From an organisational perspective, “we’re highlighting our top 20 processes that we want to review that will provide the best value for us through time, money or efficiency gains, whether that be the customer experience we offer parents accessing our student portal or finance and teaching,” Mullally says, “We want to provide the best experience possible and the people that can provide the best information for us are the people that are using the technology.”

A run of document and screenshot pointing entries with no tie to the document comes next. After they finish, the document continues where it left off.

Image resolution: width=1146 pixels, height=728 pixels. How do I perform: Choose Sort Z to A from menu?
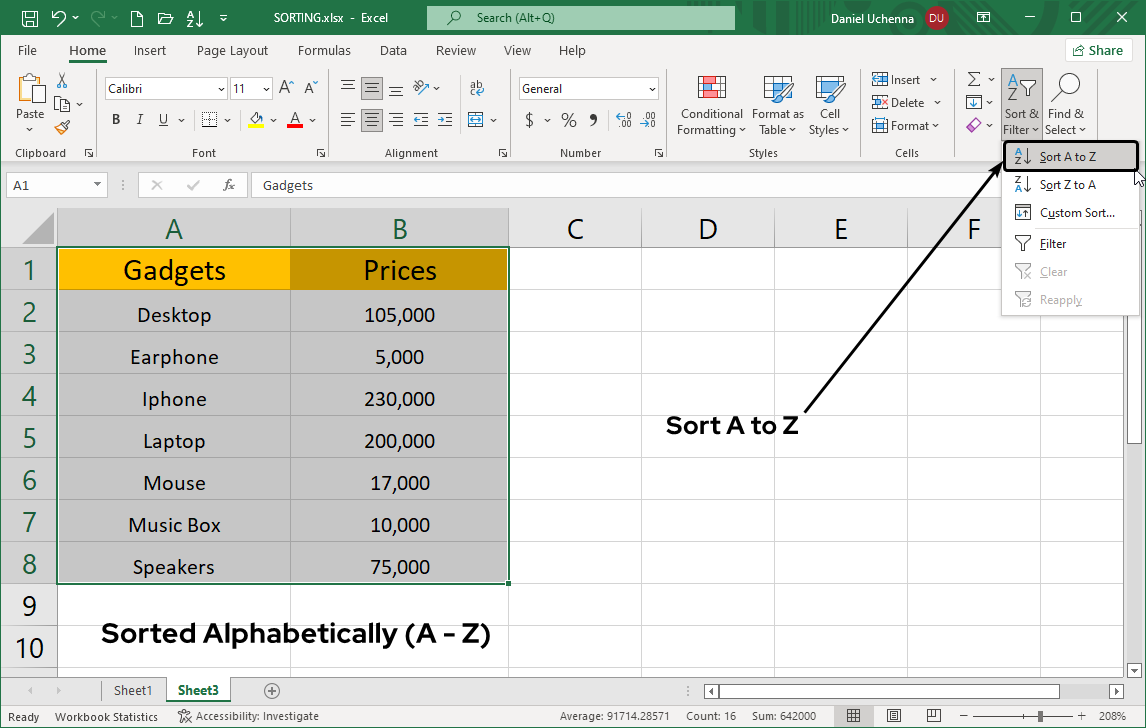point(1067,185)
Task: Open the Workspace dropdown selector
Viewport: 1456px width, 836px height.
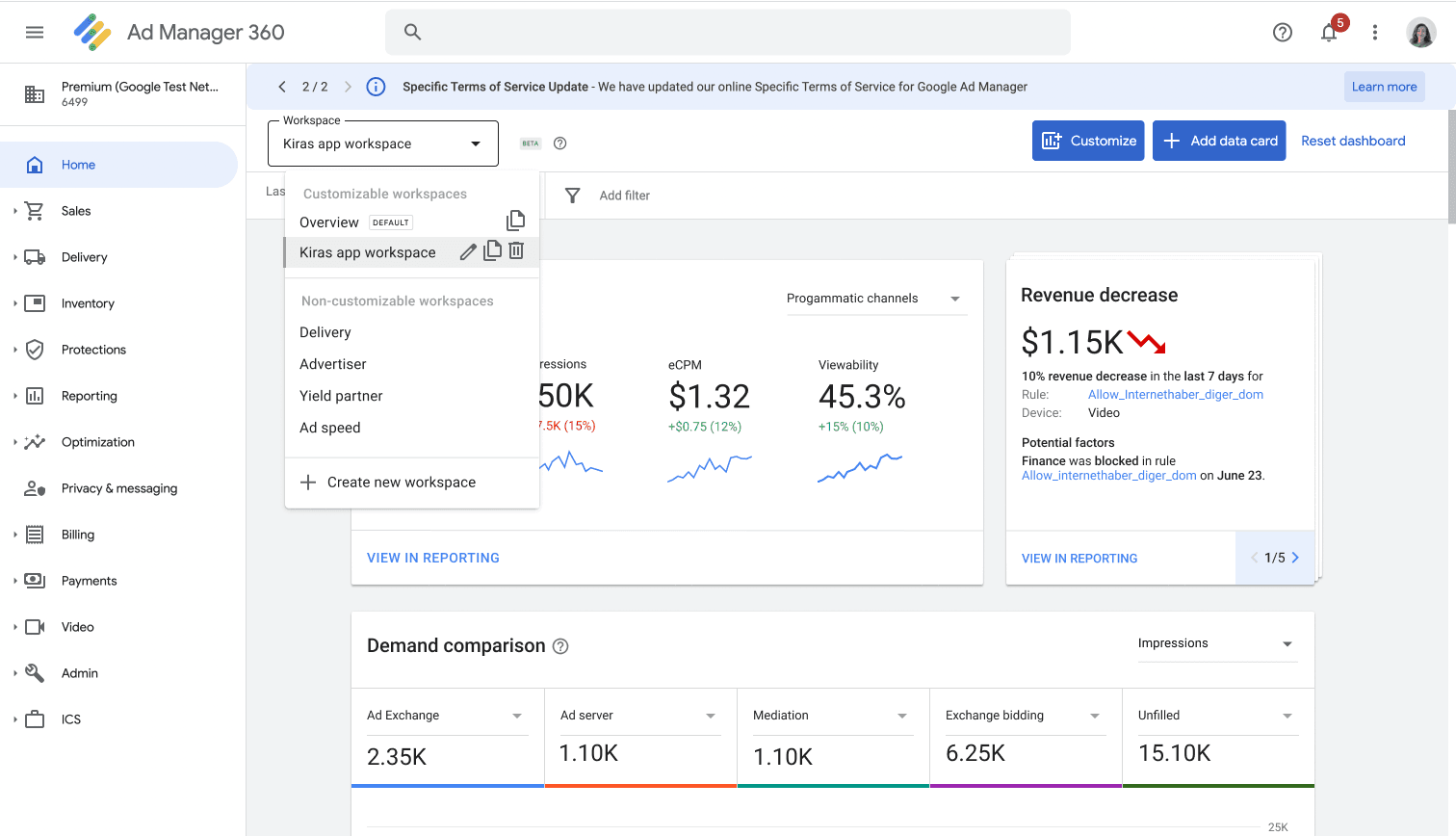Action: click(x=383, y=144)
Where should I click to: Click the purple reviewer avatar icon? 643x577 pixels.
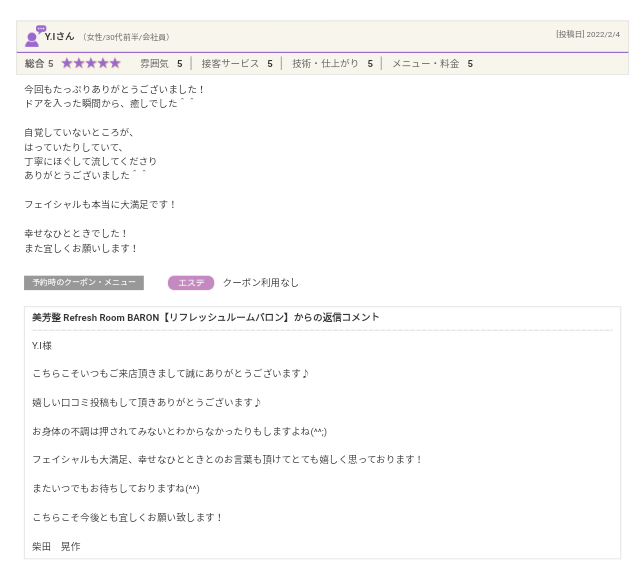tap(34, 37)
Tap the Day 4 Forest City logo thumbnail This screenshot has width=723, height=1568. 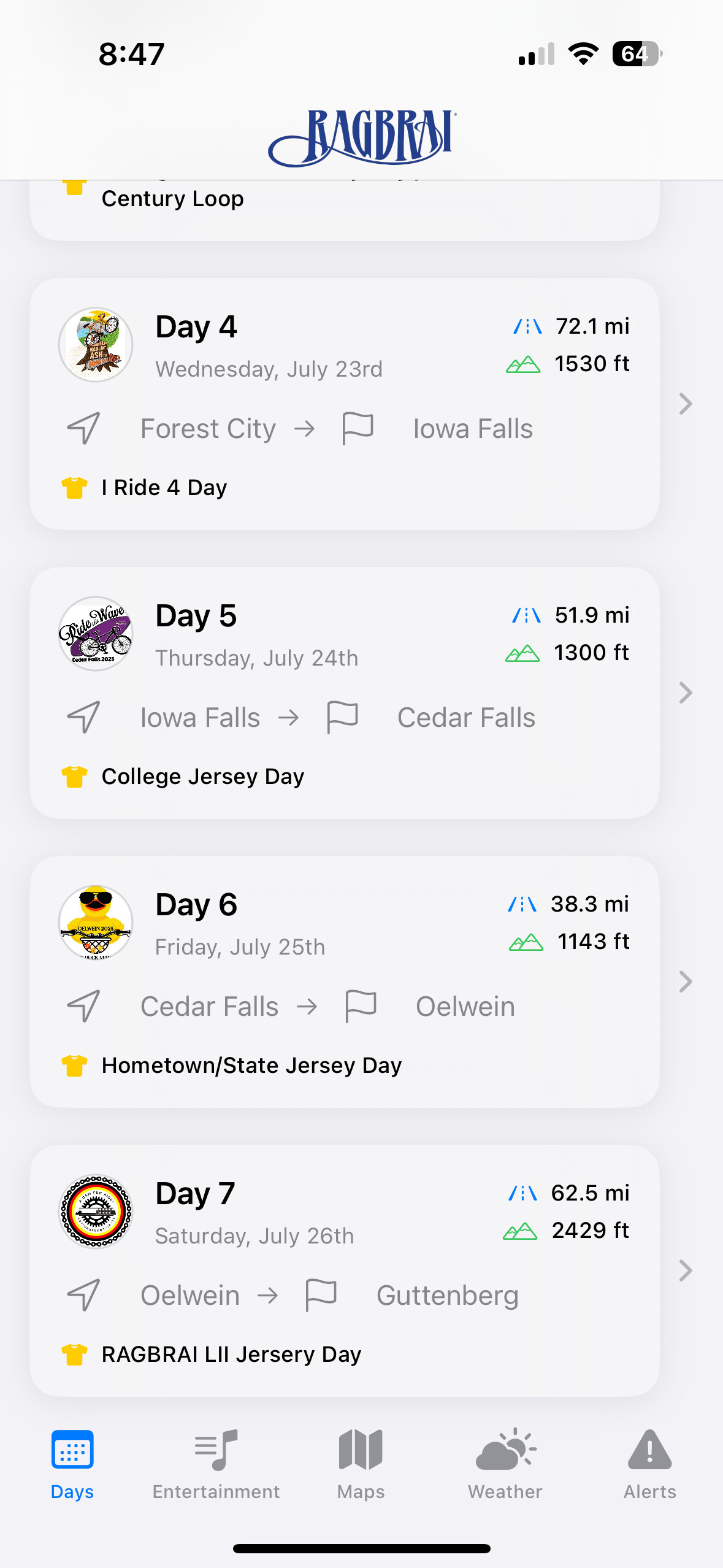[96, 345]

By this time next year, Penrhos will be the home of a brand-new Science Innovation Centre. An AUD $15mn project, it will further bring technology into the learning sphere. Partnering with Rutledge AV, the centre will include a premier room with video walls that can be used to share information with the wider community. Also aided by Crestron and Cisco, the centre will serve as a method of practicing data analytics for the students, collecting information about power and water usage that can both be used to allow us to become more sustainable as an organisation and as a teaching tool. The Science Innovation Centre will allow Penrhos to stay at the top of the industry. “Once [it] is built,” Mullally says, “we’re looking to be the premier girls’ school in Perth and a leading education provider from K-12.”